Problem to work on:
Set each record down exactly, excluding all images.
========
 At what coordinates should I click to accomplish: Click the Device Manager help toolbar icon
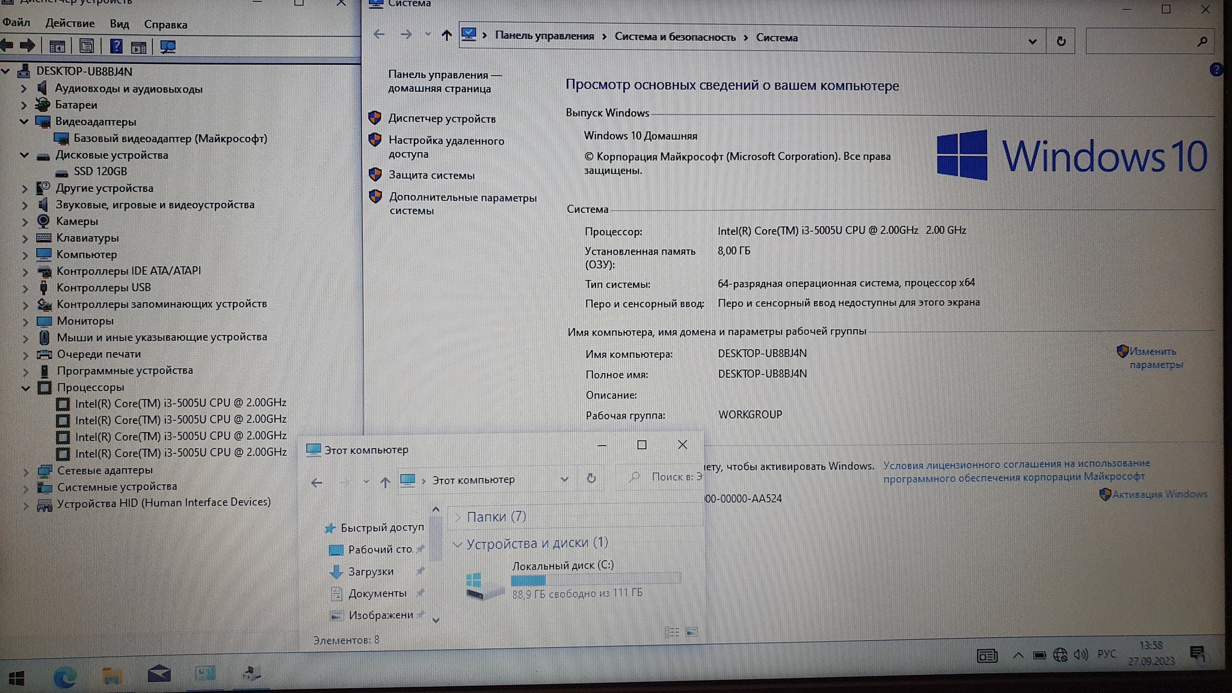pyautogui.click(x=116, y=46)
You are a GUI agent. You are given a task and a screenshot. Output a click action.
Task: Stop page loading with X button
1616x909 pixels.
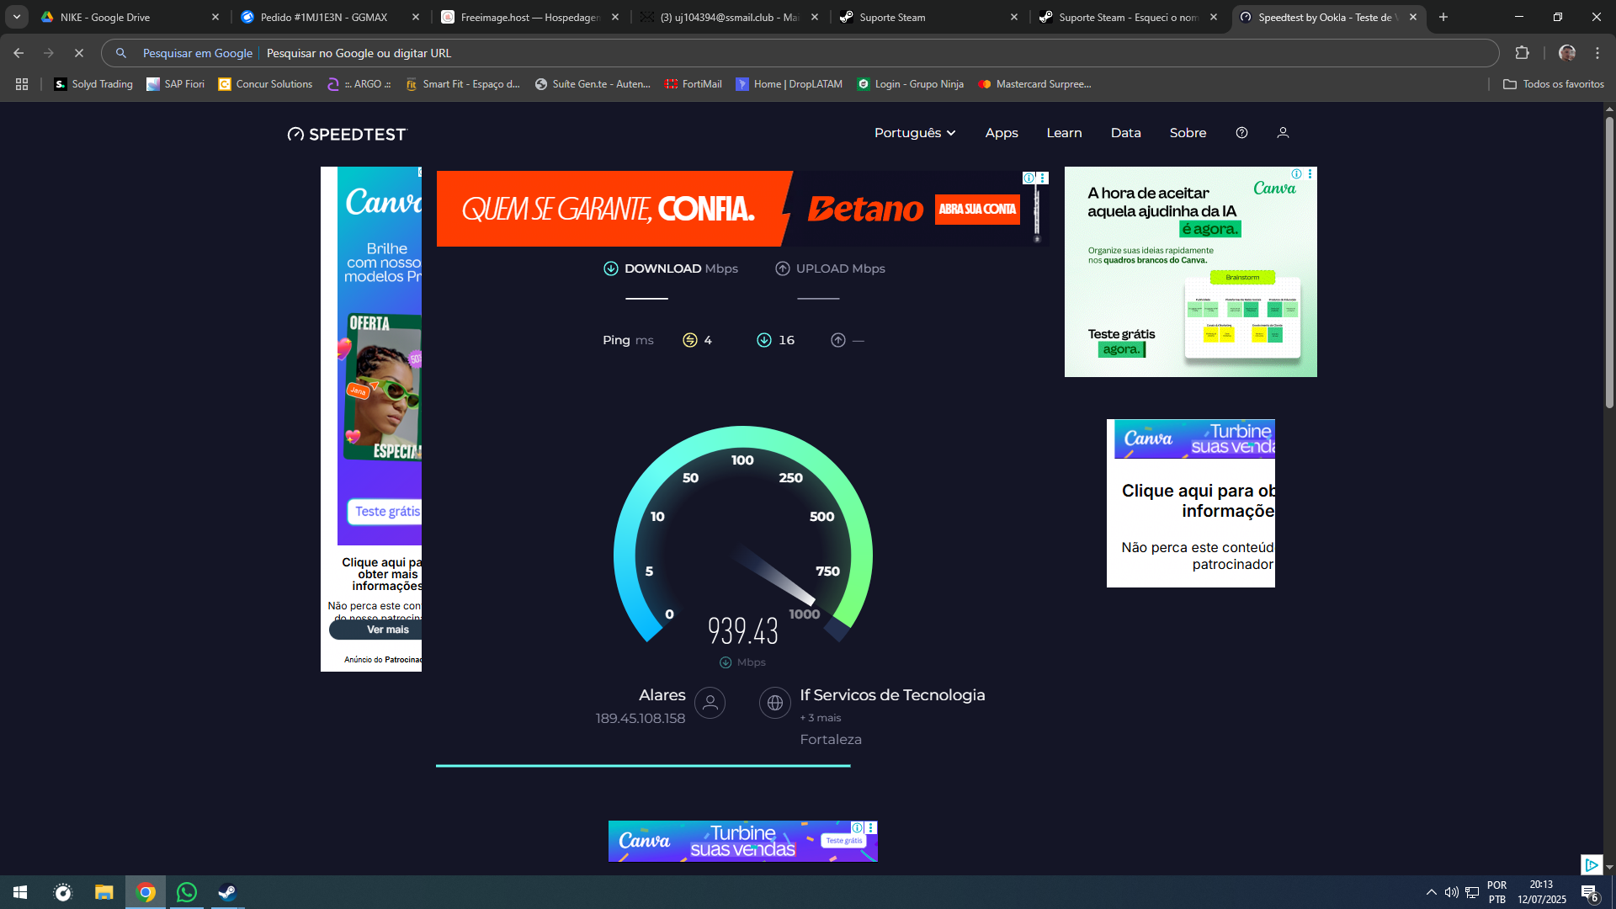pos(79,53)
========
Response to this task:
 At what coordinates should I click to accomplish: Click the Device Manager help toolbar icon
pyautogui.click(x=116, y=46)
You are a GUI agent. You are given a task and a screenshot. Output a click action.
Task: Stop page loading with X button
1616x909 pixels.
pos(79,53)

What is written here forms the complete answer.